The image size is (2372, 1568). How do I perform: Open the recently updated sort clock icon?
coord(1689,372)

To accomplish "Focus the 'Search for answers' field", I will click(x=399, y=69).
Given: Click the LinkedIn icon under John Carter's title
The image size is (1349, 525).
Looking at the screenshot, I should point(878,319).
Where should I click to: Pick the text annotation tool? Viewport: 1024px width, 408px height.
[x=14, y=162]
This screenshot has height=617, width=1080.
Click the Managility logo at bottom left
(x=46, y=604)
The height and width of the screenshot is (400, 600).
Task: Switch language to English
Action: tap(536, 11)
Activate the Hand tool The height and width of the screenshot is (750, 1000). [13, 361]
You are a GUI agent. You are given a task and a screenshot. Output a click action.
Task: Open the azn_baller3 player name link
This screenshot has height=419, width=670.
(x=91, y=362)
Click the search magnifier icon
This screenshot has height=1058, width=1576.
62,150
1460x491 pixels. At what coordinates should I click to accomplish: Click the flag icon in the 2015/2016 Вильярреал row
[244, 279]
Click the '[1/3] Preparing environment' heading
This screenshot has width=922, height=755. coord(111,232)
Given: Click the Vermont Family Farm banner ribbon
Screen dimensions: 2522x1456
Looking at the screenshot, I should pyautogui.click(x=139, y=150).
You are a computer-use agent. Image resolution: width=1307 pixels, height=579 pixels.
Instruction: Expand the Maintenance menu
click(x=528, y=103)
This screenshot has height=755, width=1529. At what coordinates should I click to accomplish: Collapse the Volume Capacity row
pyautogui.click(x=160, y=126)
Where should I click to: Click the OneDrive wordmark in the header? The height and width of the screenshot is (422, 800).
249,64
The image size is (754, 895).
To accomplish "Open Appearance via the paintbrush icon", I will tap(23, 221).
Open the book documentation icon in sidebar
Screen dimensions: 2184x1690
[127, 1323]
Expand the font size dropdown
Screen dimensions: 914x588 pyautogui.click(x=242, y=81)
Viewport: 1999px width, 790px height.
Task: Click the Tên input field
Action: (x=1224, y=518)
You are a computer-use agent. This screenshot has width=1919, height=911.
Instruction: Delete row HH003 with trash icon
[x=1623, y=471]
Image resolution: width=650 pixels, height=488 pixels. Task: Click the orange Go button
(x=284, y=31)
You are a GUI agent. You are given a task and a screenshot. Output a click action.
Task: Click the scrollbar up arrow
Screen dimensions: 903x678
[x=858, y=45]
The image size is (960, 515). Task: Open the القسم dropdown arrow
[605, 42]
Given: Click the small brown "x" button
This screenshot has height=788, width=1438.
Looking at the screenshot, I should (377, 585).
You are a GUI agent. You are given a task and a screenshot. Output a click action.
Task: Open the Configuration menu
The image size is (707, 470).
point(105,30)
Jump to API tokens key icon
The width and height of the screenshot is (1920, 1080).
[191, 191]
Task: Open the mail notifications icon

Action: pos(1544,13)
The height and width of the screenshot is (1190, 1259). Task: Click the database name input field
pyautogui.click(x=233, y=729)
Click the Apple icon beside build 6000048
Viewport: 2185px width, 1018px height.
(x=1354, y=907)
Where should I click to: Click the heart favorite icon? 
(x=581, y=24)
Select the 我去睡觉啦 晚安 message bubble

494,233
——
WHAT THE TASK REQUIRES:
Rewrite the lines above as a numbered list, leaving out the blank lines.

EXERCISE RESPONSE:
1. The image size is (2372, 1568). How do I perform: Open the recently updated sort clock icon?
2. coord(1689,372)
3. To accomplish "Focus the 'Search for answers' field", I will click(x=399, y=69).
4. Given: Click the LinkedIn icon under John Carter's title
5. The image size is (1349, 525).
6. Looking at the screenshot, I should point(878,319).
7. Where should I click to: Pick the text annotation tool? Viewport: 1024px width, 408px height.
8. [x=14, y=162]
9. This screenshot has height=617, width=1080.
10. Click the Managility logo at bottom left
11. (x=46, y=604)
12. The height and width of the screenshot is (400, 600).
13. Task: Switch language to English
14. Action: tap(536, 11)
15. Activate the Hand tool The height and width of the screenshot is (750, 1000). [13, 361]
16. You are a GUI agent. You are given a task and a screenshot. Output a click action.
17. Task: Open the azn_baller3 player name link
18. This screenshot has height=419, width=670.
19. (x=91, y=362)
20. Click the search magnifier icon
21. This screenshot has height=1058, width=1576.
22. 62,150
23. 1460x491 pixels. At what coordinates should I click to accomplish: Click the flag icon in the 2015/2016 Вильярреал row
24. [244, 279]
25. Click the '[1/3] Preparing environment' heading
26. This screenshot has width=922, height=755. coord(111,232)
27. Given: Click the Vermont Family Farm banner ribbon
28. Screen dimensions: 2522x1456
29. Looking at the screenshot, I should pyautogui.click(x=139, y=150).
30. You are a computer-use agent. Image resolution: width=1307 pixels, height=579 pixels.
31. Instruction: Expand the Maintenance menu
32. click(x=528, y=103)
33. This screenshot has height=755, width=1529. At what coordinates should I click to accomplish: Collapse the Volume Capacity row
34. pyautogui.click(x=160, y=126)
35. Where should I click to: Click the OneDrive wordmark in the header? The height and width of the screenshot is (422, 800).
36. 249,64
37. The image size is (754, 895).
38. To accomplish "Open Appearance via the paintbrush icon", I will tap(23, 221).
39. Open the book documentation icon in sidebar
40. Screen dimensions: 2184x1690
41. [127, 1323]
42. Expand the font size dropdown
43. Screen dimensions: 914x588 pyautogui.click(x=242, y=81)
44. Viewport: 1999px width, 790px height.
45. Task: Click the Tên input field
46. Action: (x=1224, y=518)
47. You are a computer-use agent. This screenshot has width=1919, height=911.
48. Instruction: Delete row HH003 with trash icon
49. [x=1623, y=471]
50. Image resolution: width=650 pixels, height=488 pixels. Task: Click the orange Go button
51. (x=284, y=31)
52. You are a GUI agent. You are given a task and a screenshot. Output a click action.
53. Task: Click the scrollbar up arrow
54. Screen dimensions: 903x678
55. [x=858, y=45]
56. The image size is (960, 515). Task: Open the القسم dropdown arrow
57. [605, 42]
58. Given: Click the small brown "x" button
59. This screenshot has height=788, width=1438.
60. Looking at the screenshot, I should (377, 585).
61. You are a GUI agent. You are given a task and a screenshot. Output a click action.
62. Task: Open the Configuration menu
63. The image size is (707, 470).
64. point(105,30)
65. Jump to API tokens key icon
66. The width and height of the screenshot is (1920, 1080).
67. [191, 191]
68. Task: Open the mail notifications icon
69. Action: pos(1544,13)
70. The height and width of the screenshot is (1190, 1259). Task: Click the database name input field
71. pyautogui.click(x=233, y=729)
72. Click the Apple icon beside build 6000048
73. Viewport: 2185px width, 1018px height.
74. (x=1354, y=907)
75. Where should I click to: Click the heart favorite icon? 
76. (x=581, y=24)
77. Select the 我去睡觉啦 晚安 message bubble
78. 494,233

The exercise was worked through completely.